- **WORK REQUIRED**: Locate each line in the records below that contains the string "height", and copy those lines. Treat the match as case-sensitive.

Interface element records

══════

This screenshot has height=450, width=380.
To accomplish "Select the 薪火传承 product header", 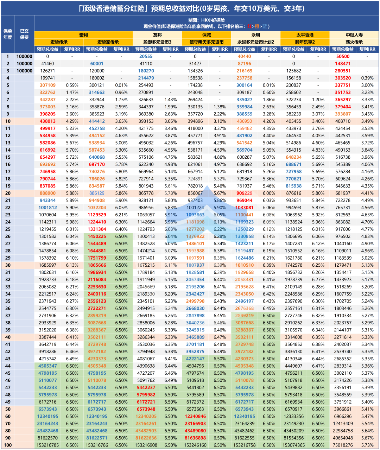I will coord(354,42).
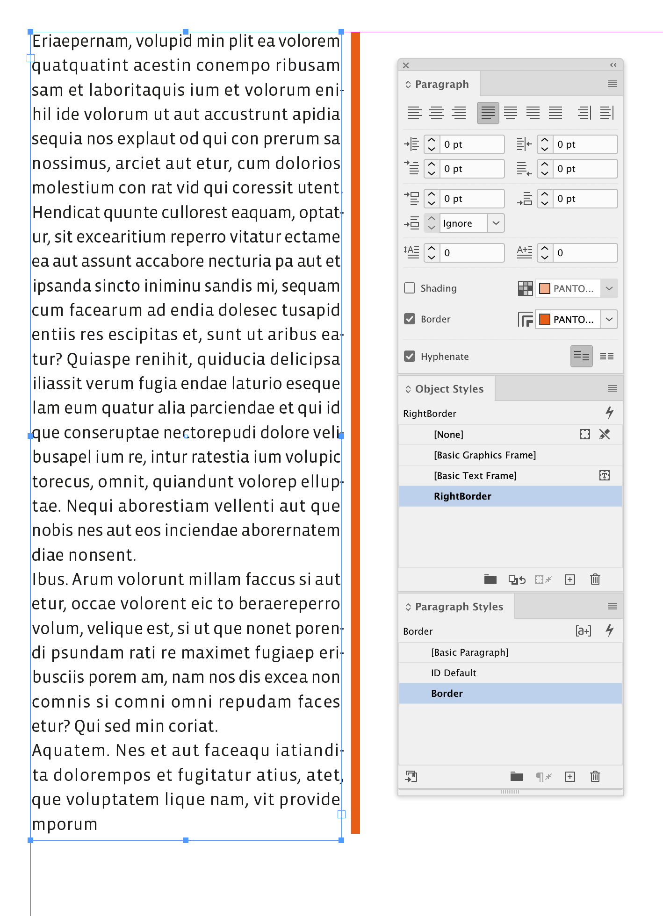Expand the Shading color PANTO dropdown
663x916 pixels.
(x=609, y=288)
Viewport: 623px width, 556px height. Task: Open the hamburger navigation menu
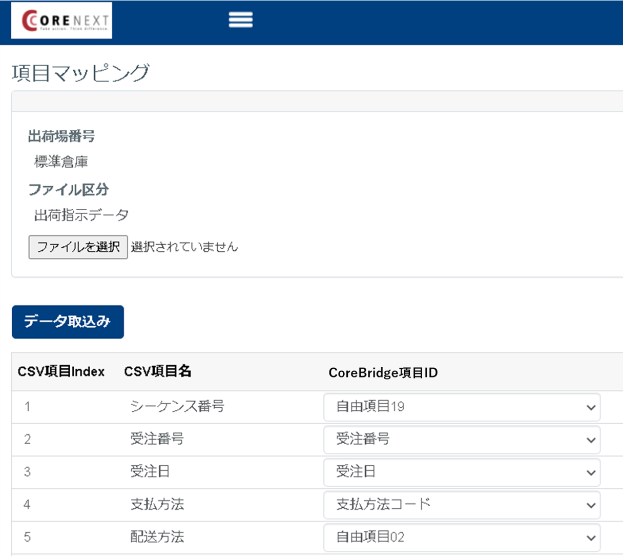pyautogui.click(x=240, y=20)
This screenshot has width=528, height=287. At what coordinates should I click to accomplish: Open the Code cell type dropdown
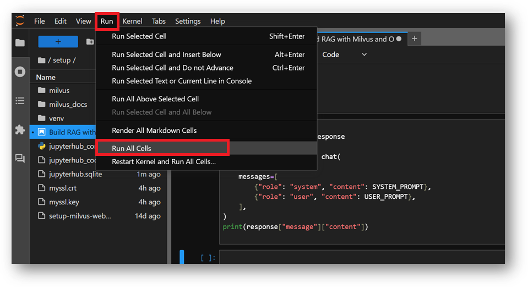pyautogui.click(x=345, y=55)
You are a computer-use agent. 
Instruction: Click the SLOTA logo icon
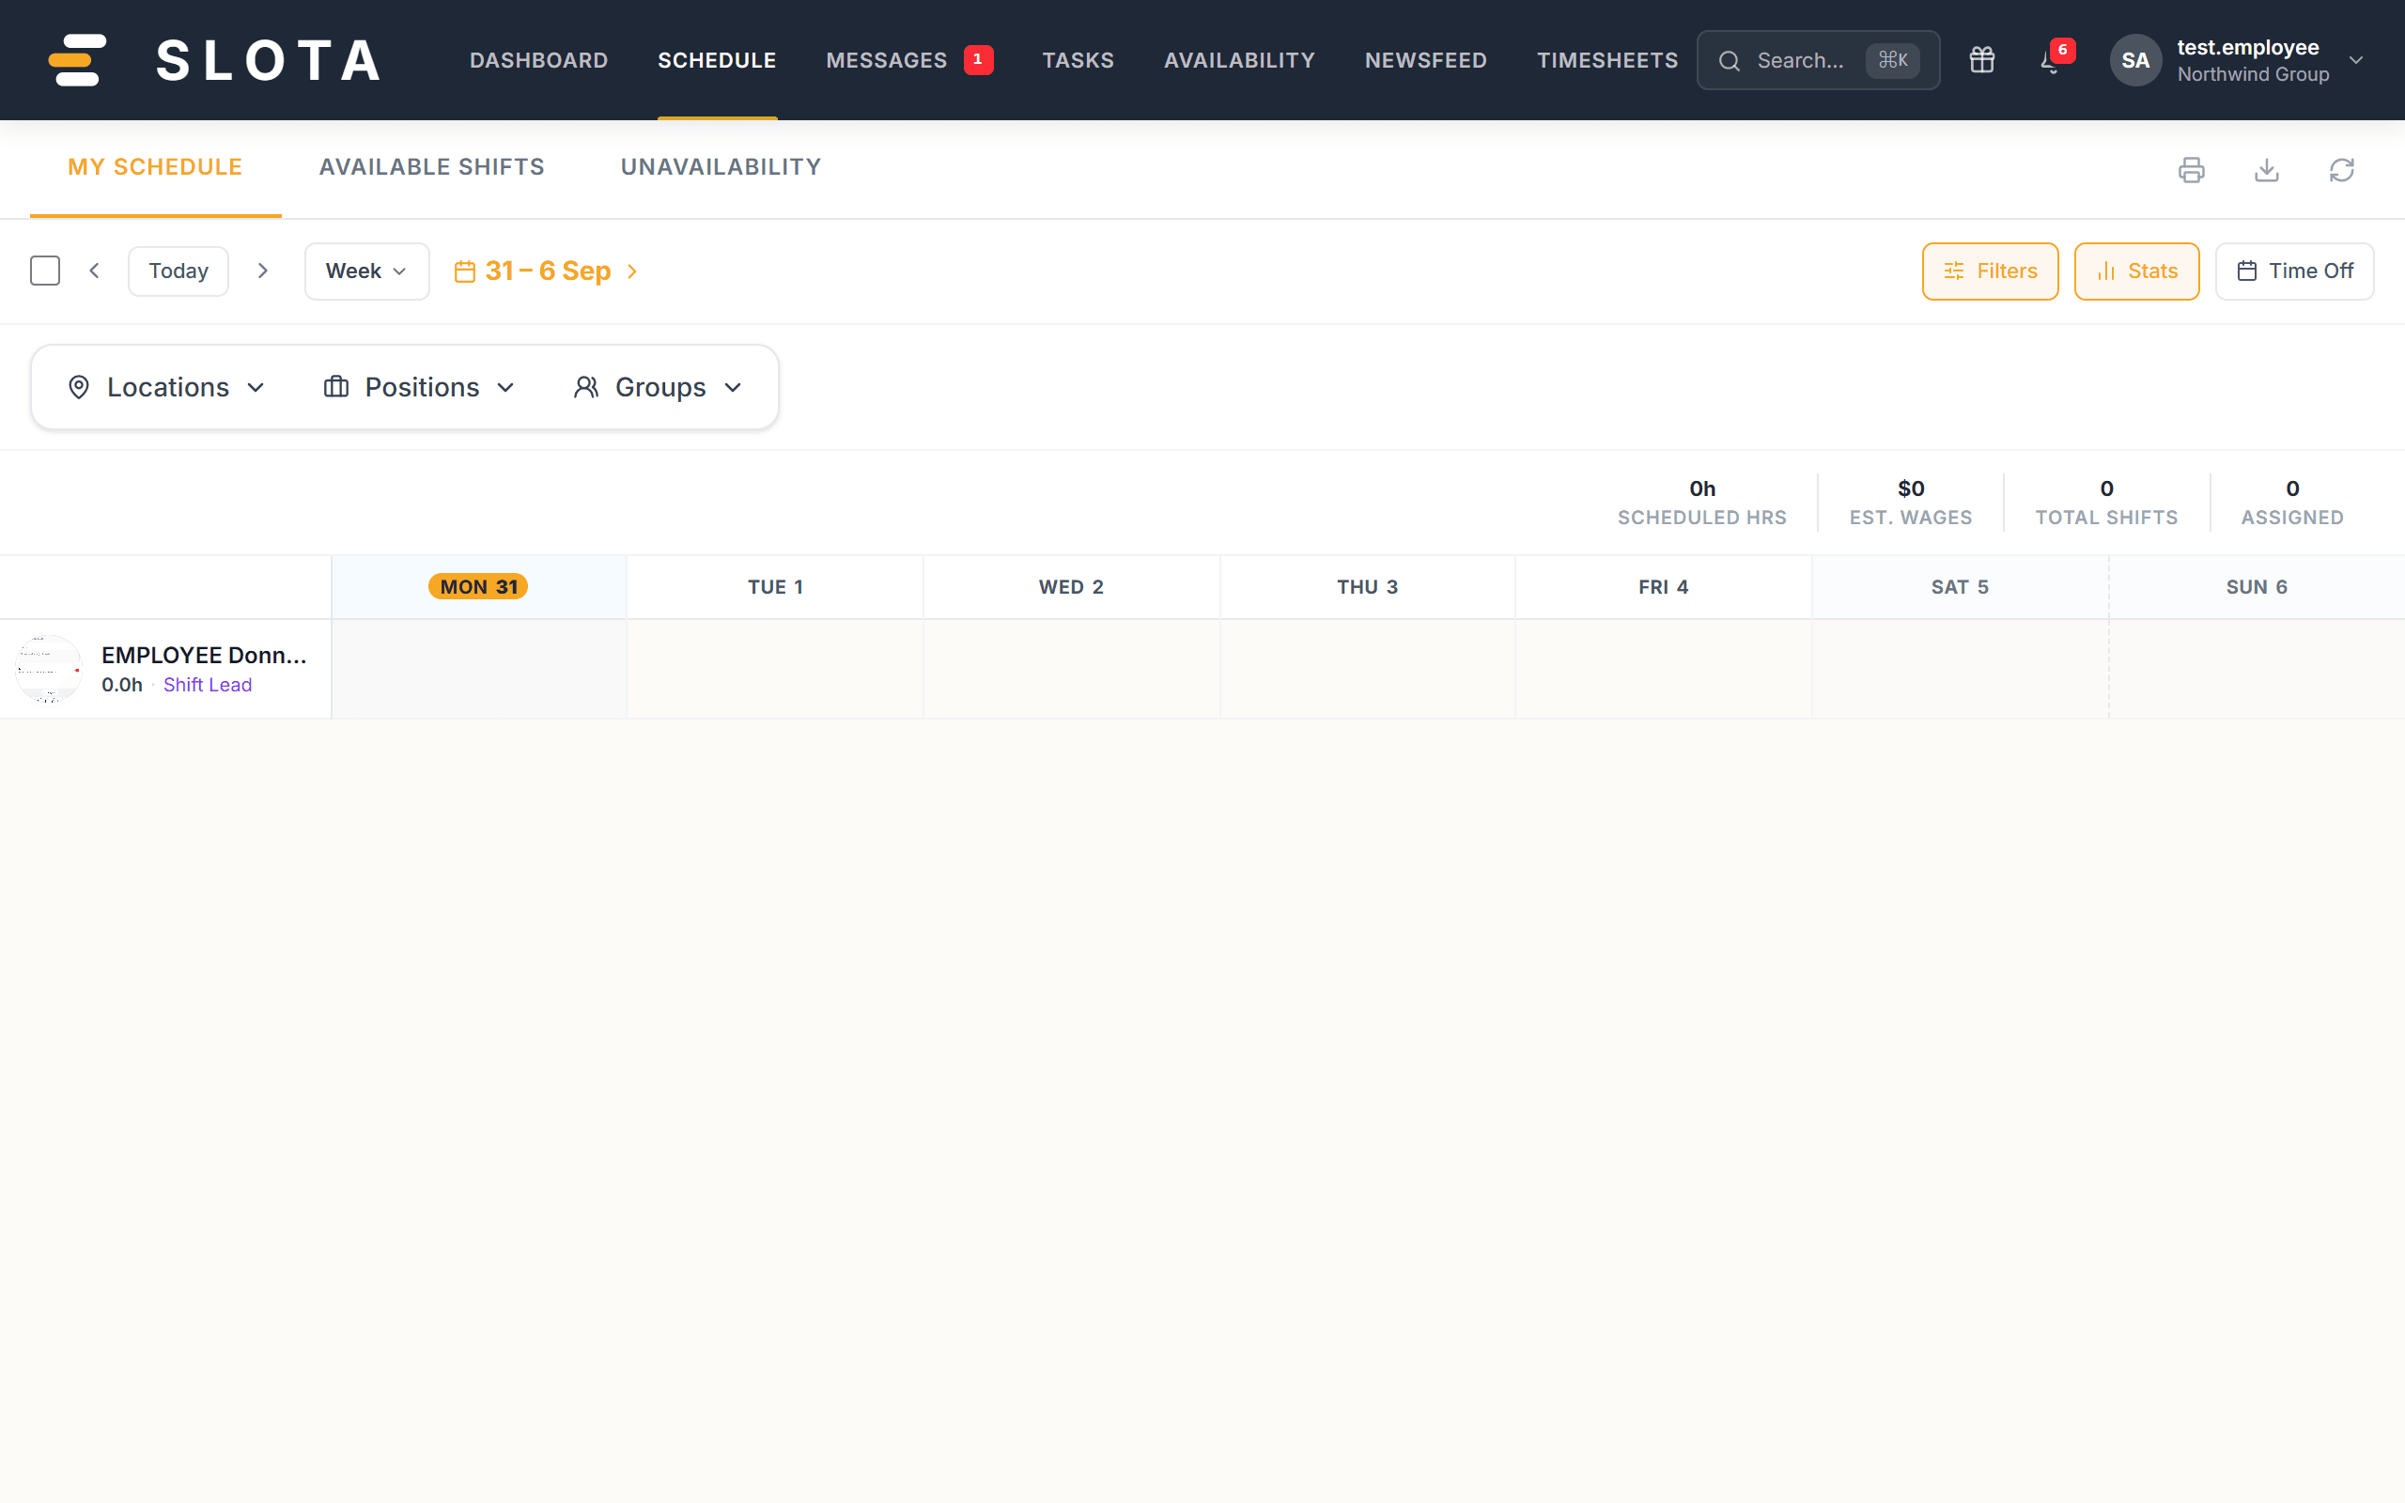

══════

- **OUTPUT FOR THIS TASK**:
This screenshot has height=450, width=380.
Viewport: 623px width, 556px height. Task: Open the hamburger navigation menu
This screenshot has width=528, height=287. At what coordinates should I click to accomplish: Open the Code cell type dropdown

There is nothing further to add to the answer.